Kristen LaBrie is scheduled to appear in Salem Superior Court on Monday on charges of attempted murder, child endangerment and permitting bodily injury to a disabled person.


http://cbs3.com/topstories/kristen.labrie.cancer.2.1072775.html
 
Mother accused in cancer case defends role

Criticizes ex-husband's move stopping son's chemotherapy




By Franci R. Ellement
Globe Correspondent

July 4, 2008


The Beverly mother accused of withholding cancer treatment from her young autistic son broke her silence yesterday, saying she has been devoted to the child since his birth and lashing out at her former husband for his decision to stop chemotherapy and not try a bone-marrow transplant.

"That child has been my world," said Kristen A. LaBrie in an hourlong phone interview yesterday.

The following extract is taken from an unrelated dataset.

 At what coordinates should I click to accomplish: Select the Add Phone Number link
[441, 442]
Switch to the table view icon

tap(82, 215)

Instead of giving Jeremy Fraser's father custody, she said, she would have preferred that the boy be placed "in a medical foster home, because at this time there is still a chance that my son's life can be saved. . . . Without [chemotherapy and a bone-marrow transplant], there is a zero percent survival rate. With those things, there is a 15 percent survival rate. And to me, 15 is higher than zero, and that is my baby."

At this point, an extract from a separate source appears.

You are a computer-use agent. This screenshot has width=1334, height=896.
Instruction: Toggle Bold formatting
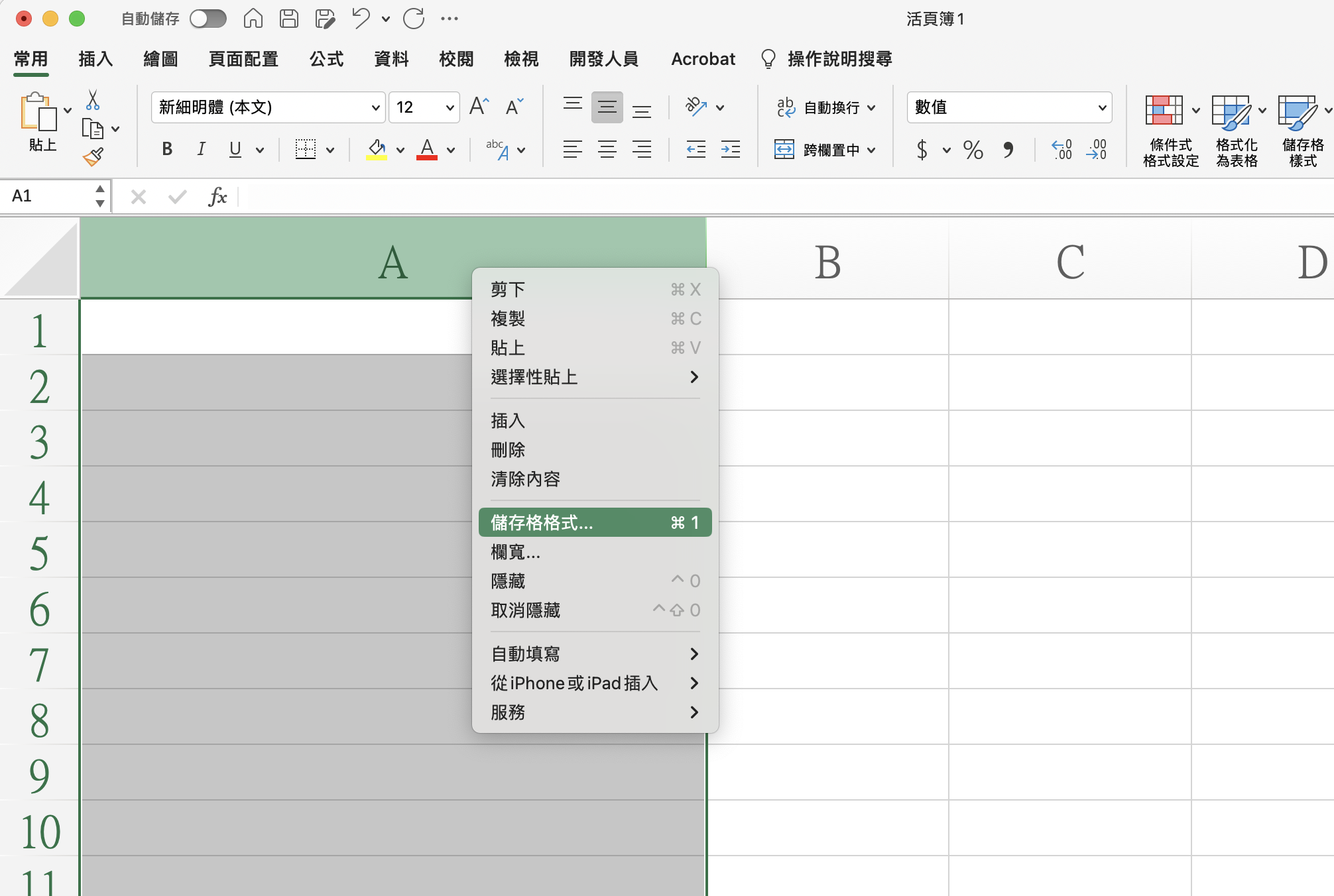(x=167, y=150)
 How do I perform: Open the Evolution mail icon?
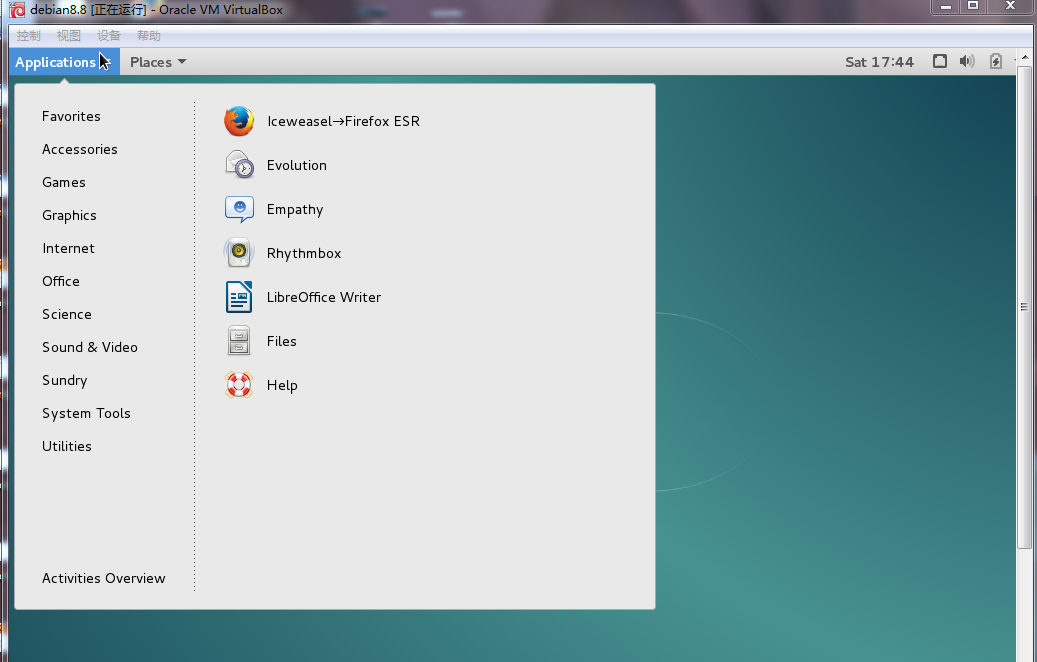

She would not comment on why she allegedly interrupted her son's treatment under the advice, she said, of her lawyer, Kevin James of Danvers. James did not return a call yesterday.


More at link.

http://www.boston.com/news/local/articles/2008/07/04/mother_accused_in_cancer_case_defends_role/
 
Bumping this post...just wondering if someone can help sleuth some details about this Kristen LaBrie, because I knew someone by this name in 1998 and am trying to figure out if it's the same person. Is there any way to find out if she has lived in another state, or what colleges she has attended etc? I am looking for any way to link her to the girl I knew...I can't tell from the pics because time has gone by, and this person looks older than their age and the hair is bleached....it could be the one I know, maybe not- how can I find out?

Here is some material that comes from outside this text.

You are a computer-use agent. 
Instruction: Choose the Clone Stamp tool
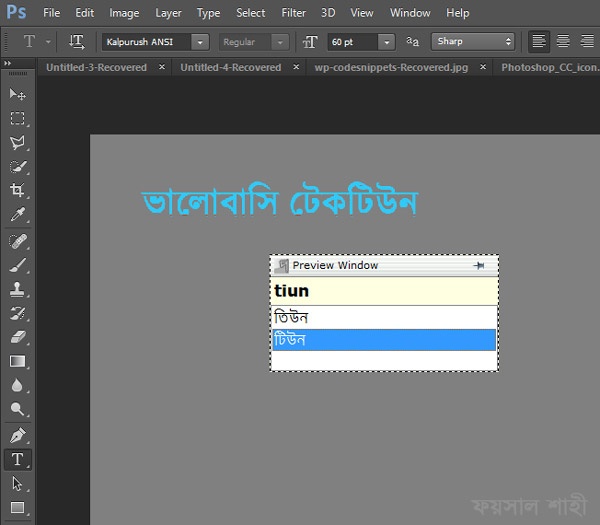point(17,289)
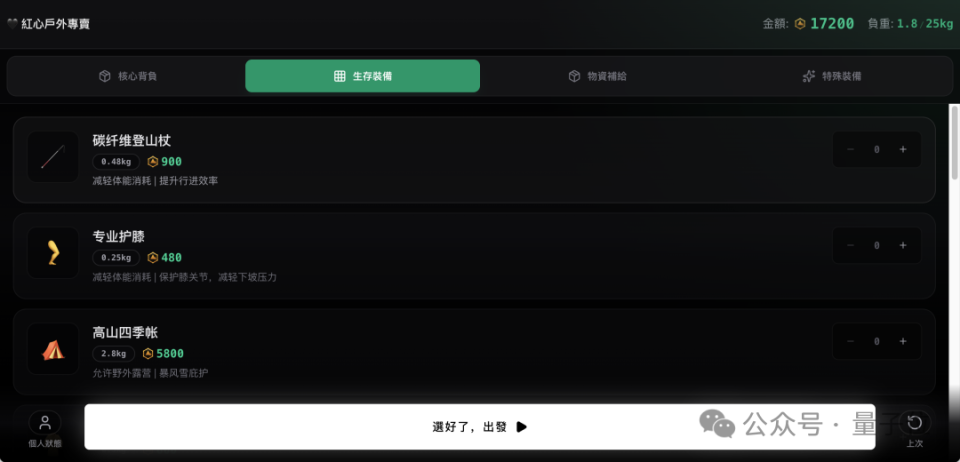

Can anyone help? The only things I would recognize is 1- who she used to live with and date (anyone by the initials JL??) and 2- when and where she went to college. 3- Has she ever lived in a certain city at a certain time- 1998 specifically.

This story is sad. I hope this is not the one I know. Or used to know, briefly..
 
This is bugging me because same name, from about the same place AFAIK, and she is about the right age to be the girl I used to know in college. *frown* I want to know how to find out if this is her.
 
Ok sorry for all these posts. It's not her---a lot of Googling and I finally hit some terms that let me know it. Sorry for the confusion, which you probably didn't have because you read this post right after the first 2.

I am glad it's not her.
 
God bless Kristen LaBrie. Attempted murder? Please. It is heartbreaking that she is on trial and the people who led her there should be ashamed of themselves.
 
God bless Kristen LaBrie. Attempted murder? Please. It is heartbreaking that she is on trial and the people who led her there should be ashamed of themselves.

But why would she withhold chemo for five months when she knew his cancer was curable?

5 months is a long time.

IMO
 
http://www.salemnews.com/local/x1075333460/LaBrie-Son-had-just-had-it

It sounds like a lot of excuses and contradictions to me.
She apparently contends that she made a conscious decision to stop the treatment because she was afraid that the drugs were harmful to his health.

She was so concerned, she testified, that the medications could "out-villainize" the lymphoma wracking Jeremy Fraser's body that she decided to stop.

Under cross-examination by prosecutor Kate MacDougall, she was asked why she continued to lie about it.

"Because I was very conscious that somebody else would give them to him and make him very sick," she responded.

But somehow his lawyer interprets it as an unconscious decision to stop the treatment.

Her lawyer, Kevin James, told jurors Monday that LaBrie was simply overwhelmed and fatigued by the amount of care she had to provide Jeremy and that in that impaired state, made a decision, not consciously, to stop the treatment.

Is the lawyer saying she was too tired of taking care of him so she unconsciously made a decision that would help him to die sooner and relieve her of the burden of his care?

Then...
And when Jeremy began showing some of the same symptoms of cancer — the gray pallor, the small red dots on his skin called petechiae, the swelling lymph glands in his neck — was she concerned that he might be relapsing?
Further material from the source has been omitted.